By starting the conversation with that context, you might be surprised how open your family members are. Also, don’t be deterred if you have a family member who is less comfortable sharing this information. Each person is different.
Here are some questions you might want to ask them:
Do/Did you have regular periods?
Did you have difficulty getting pregnant?
Did you have any miscarriages?
Did you have any pregnancy complications?
When did you start or go through menopause?
Were you ever diagnosed with a reproductive condition, such as endometriosis or polycystic ovary syndrome (PCOS)?
Does our family have a history of genetic disorders, like cystic fibrosis or sickle cell anemia?
Did you undergo carrier screening? What did you learn?
Why did you not have any children?
How old were you when you had your first kid?
Answers to these questions can tell you what might lay ahead, especially if you see trends emerge in your conversations. For example, if your dad’s sisters all had a hard time getting pregnant, then it may suggest that they share biomarkers — indications in their body’s chemistry or genetic information — that may make it harder for women on your dad’s side of the family get pregnant. Similarly, if you learn through your conversations that your mother started menopause in her early 30s, then it may suggest that you too might begin menopause earlier.
Here is what it boils down to: taking your family history can help you begin to understand directionally, what your personal fertility curve looks like. So while science tells us that the average woman’s fertility curve begins to decline around the age of 35, we all know that you are not average. You are you. So how do you know if you fall in the group whose fertility potential begins to decline after 35 or, perhaps more importantly, if your fertility curve might start to decline before 35. Armed with this knowledge, what can you do? Go to step three.
3. Talk with your OB-GYN
Once you have talked to your mom, your sister, and your aunt Linda, schedule your annual visit with your OB-GYN and bring your notes and go prepared to talk to them about more than your birth control options and pap smear — ask them about your reproductive future. Some questions to get you started:
Here is what I heard from the women in my life. What would you take away from these conversations?
I would like to have kids one day. What should I be thinking about?
Should I consider freezing my eggs?
What do my hormones tell me about my body?
What clinical or genetic tests should I be doing to understand my hormones and my reproductive potential?
If you are thinking about getting pregnant in 2017 or have been trying on your own, add these questions to your list:
I am thinking about getting pregnant in 2017. What should I be thinking about?
I have been trying to get pregnant for (insert how long you have been trying to conceive). What should I be thinking about?

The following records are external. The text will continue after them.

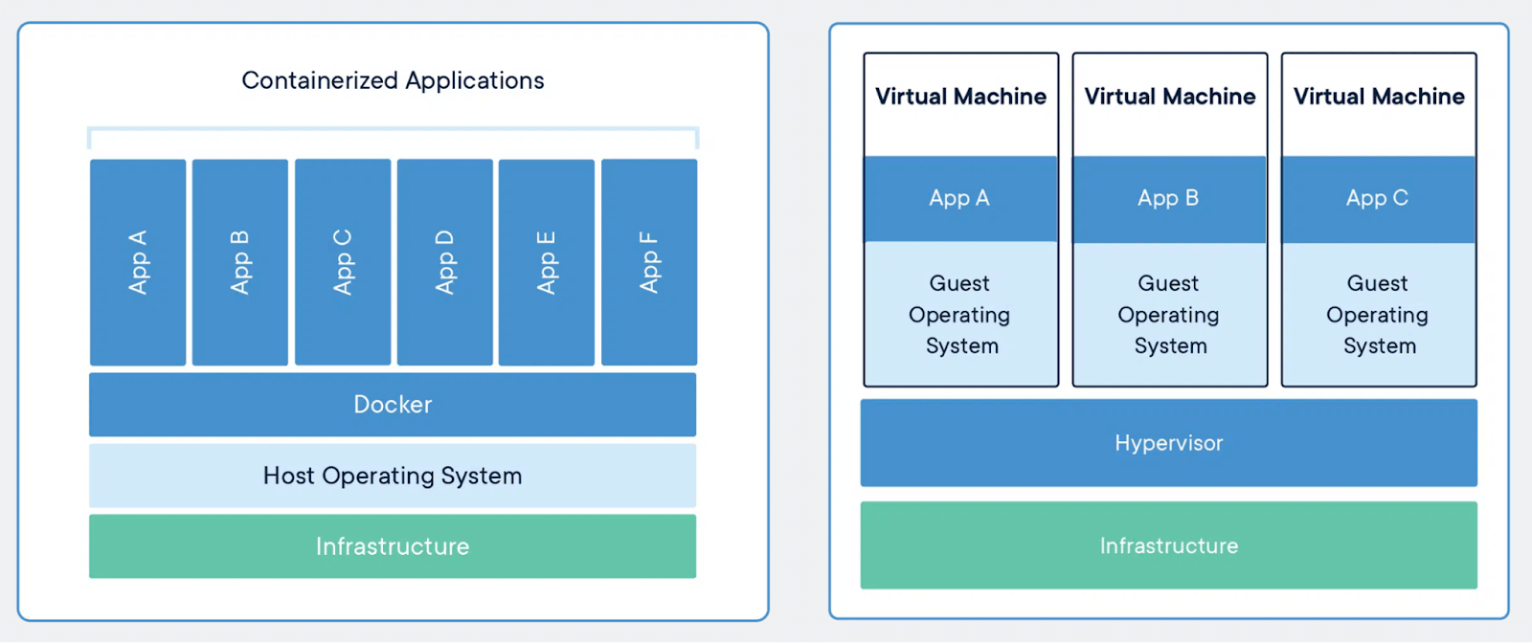Screen dimensions: 1532x643
Task: Select the Host Operating System block
Action: (x=393, y=476)
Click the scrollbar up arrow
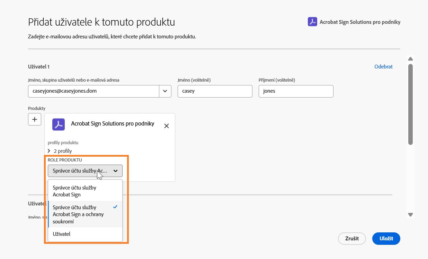Image resolution: width=428 pixels, height=259 pixels. (410, 58)
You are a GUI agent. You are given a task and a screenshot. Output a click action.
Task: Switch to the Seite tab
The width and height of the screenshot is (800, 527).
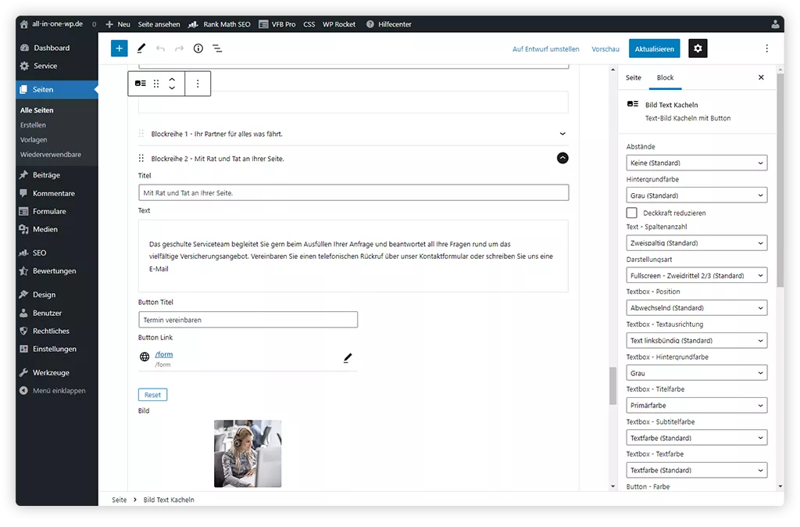point(633,78)
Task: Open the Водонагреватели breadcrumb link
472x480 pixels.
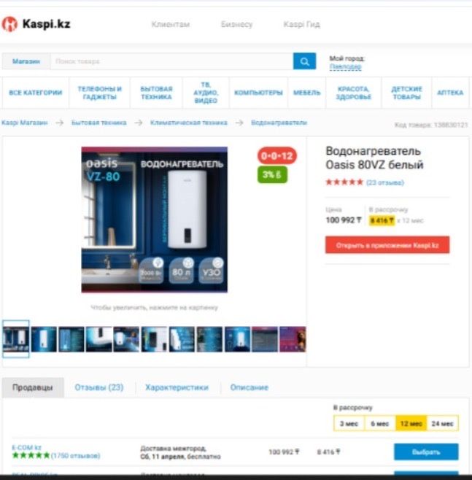Action: click(279, 123)
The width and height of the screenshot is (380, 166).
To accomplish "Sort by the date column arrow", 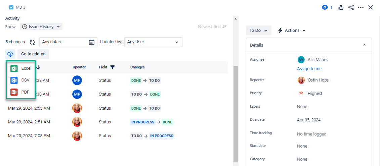I will coord(38,67).
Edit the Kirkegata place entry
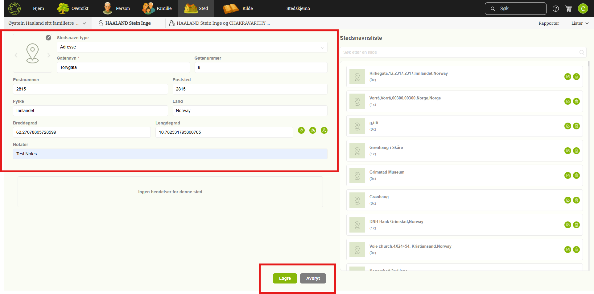This screenshot has height=294, width=594. (x=567, y=77)
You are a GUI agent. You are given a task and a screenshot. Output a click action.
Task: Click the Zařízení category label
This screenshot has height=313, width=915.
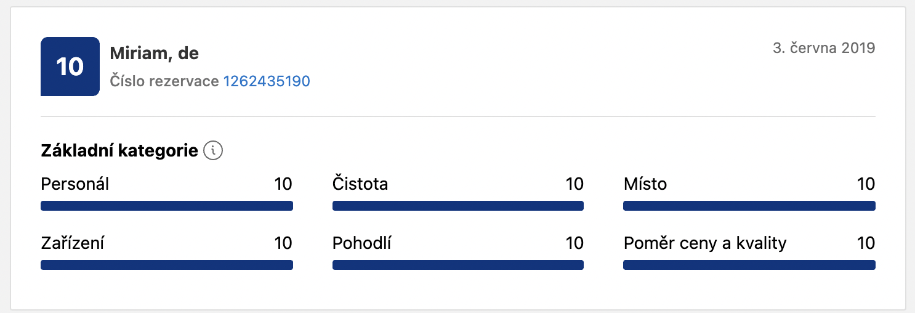coord(73,243)
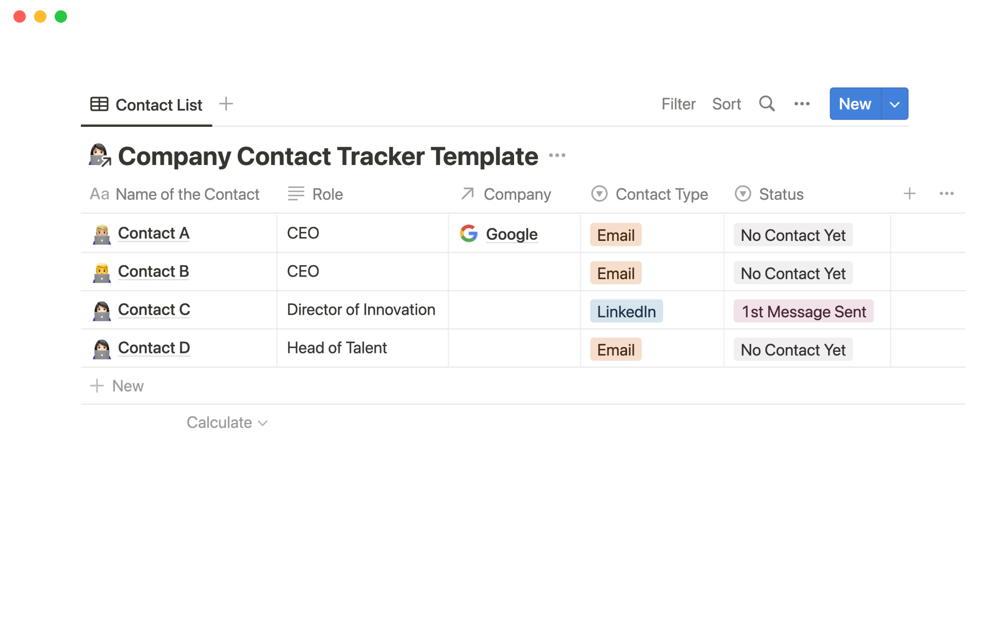Open the Calculate dropdown
Image resolution: width=990 pixels, height=619 pixels.
coord(227,422)
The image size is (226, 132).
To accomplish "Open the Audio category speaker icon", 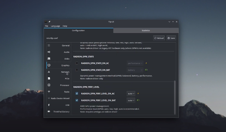I will [49, 52].
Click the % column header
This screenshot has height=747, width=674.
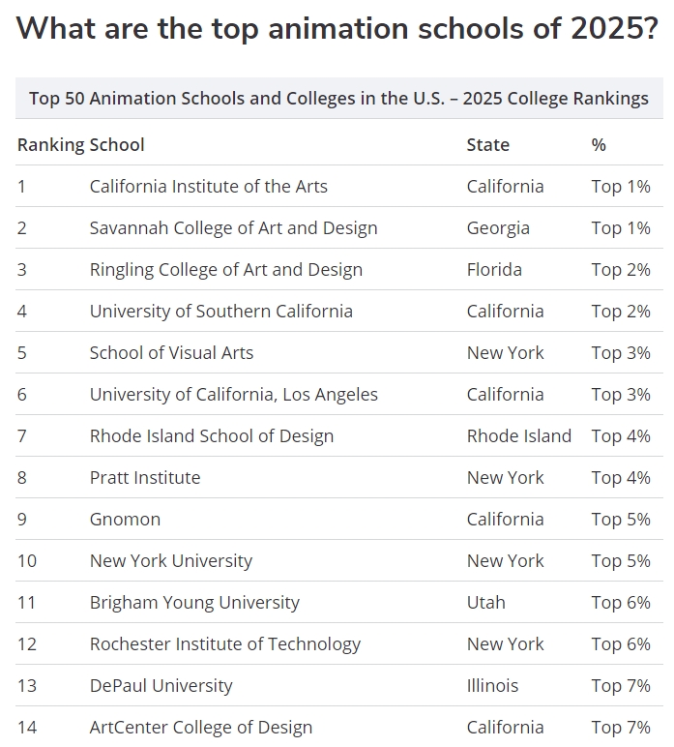(599, 145)
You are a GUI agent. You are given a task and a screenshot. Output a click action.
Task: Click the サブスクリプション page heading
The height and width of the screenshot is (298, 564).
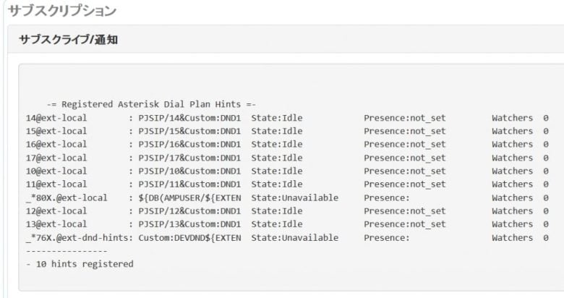[x=62, y=11]
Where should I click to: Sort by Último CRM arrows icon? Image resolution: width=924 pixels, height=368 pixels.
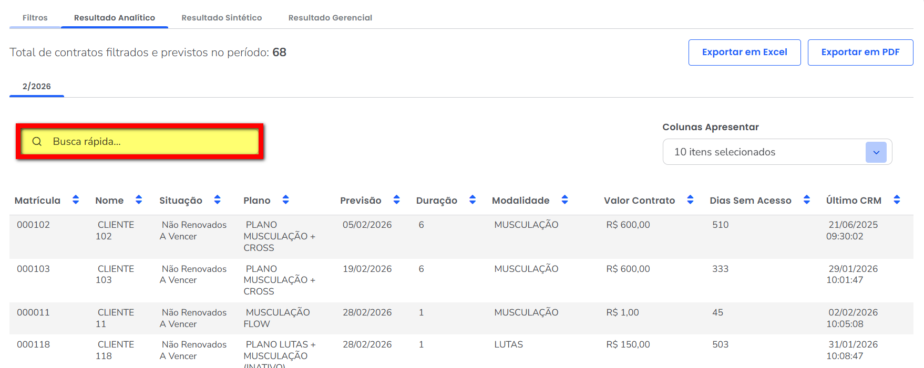point(897,199)
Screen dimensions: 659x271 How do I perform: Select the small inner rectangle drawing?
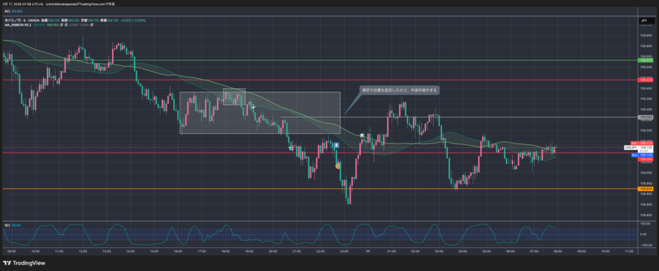pos(234,95)
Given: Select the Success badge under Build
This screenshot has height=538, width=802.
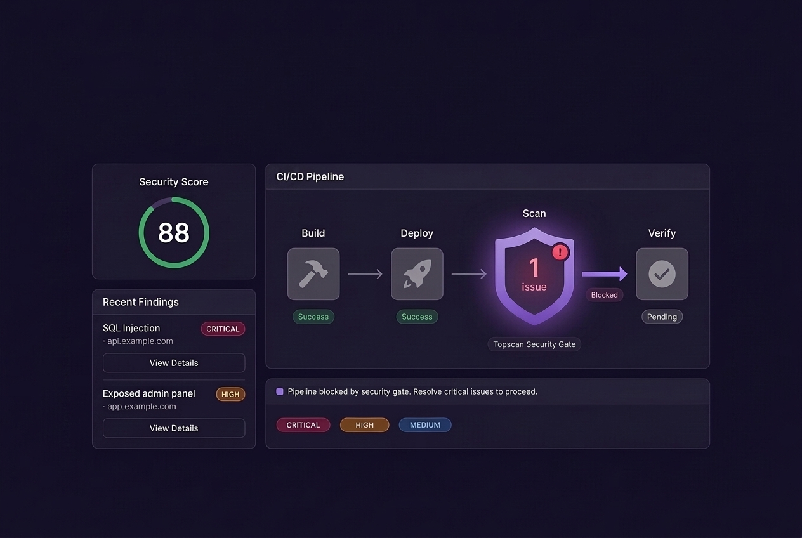Looking at the screenshot, I should [313, 317].
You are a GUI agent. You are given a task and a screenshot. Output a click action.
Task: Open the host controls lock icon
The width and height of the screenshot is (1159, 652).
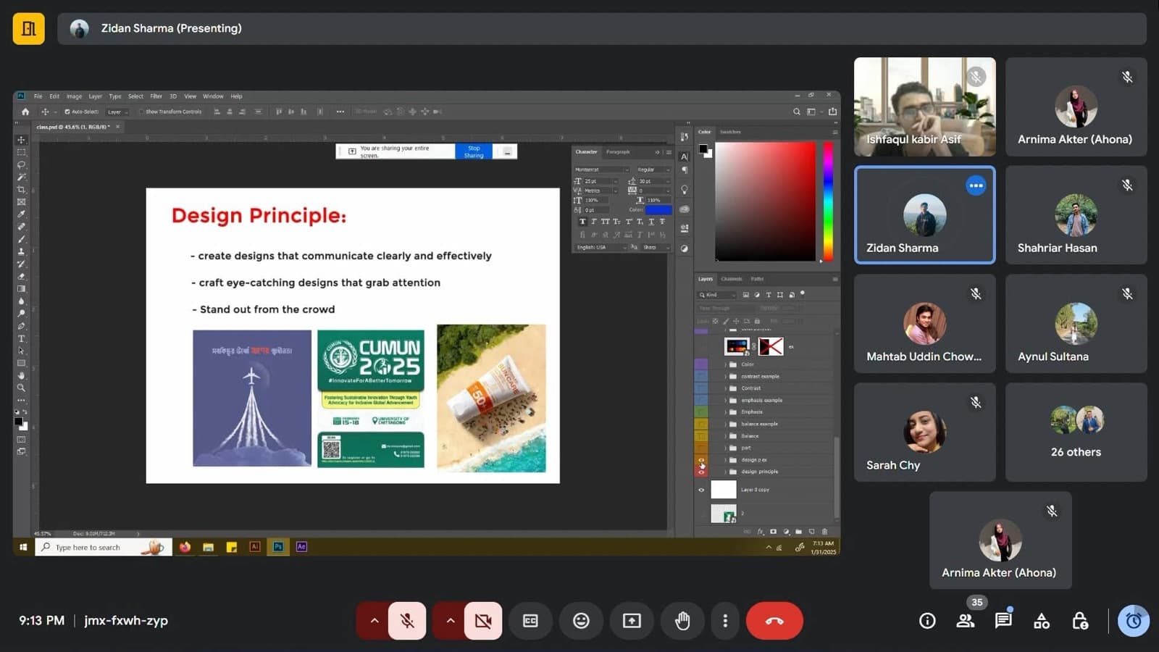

Be upfront and come prepared to start the conversation with your doctor.
Now, you might be thinking, “If there were a problem, my doctor would talk to me about it. I am not going to worry until my doctor is worried.” However, here is the reality: many OB-GYNs won’t initiate these conversations. Why? Some don’t ask patients about their family building plans because they don’t want to offend or upset them. Others don’t because there are no warning signs. Hormone workups aren’t typically routine, the way other tests are, so the signals that something might be off won’t necessarily be caught during your regular check-ups.
Don’t be shy. Be your own healthcare advocate. And feel confident you aren’t alone. 75% of women want to talk to their doctors about their reproductive health. In fact, nearly 70% report feeling worried or concerned about their reproductive health today and the future so why not put your mind at ease by taking the proactive, empowered approach. You might learn that you you have nothing to worry about. If you catch warning signs early, then you can act while there is still time to do so. It is a win-win.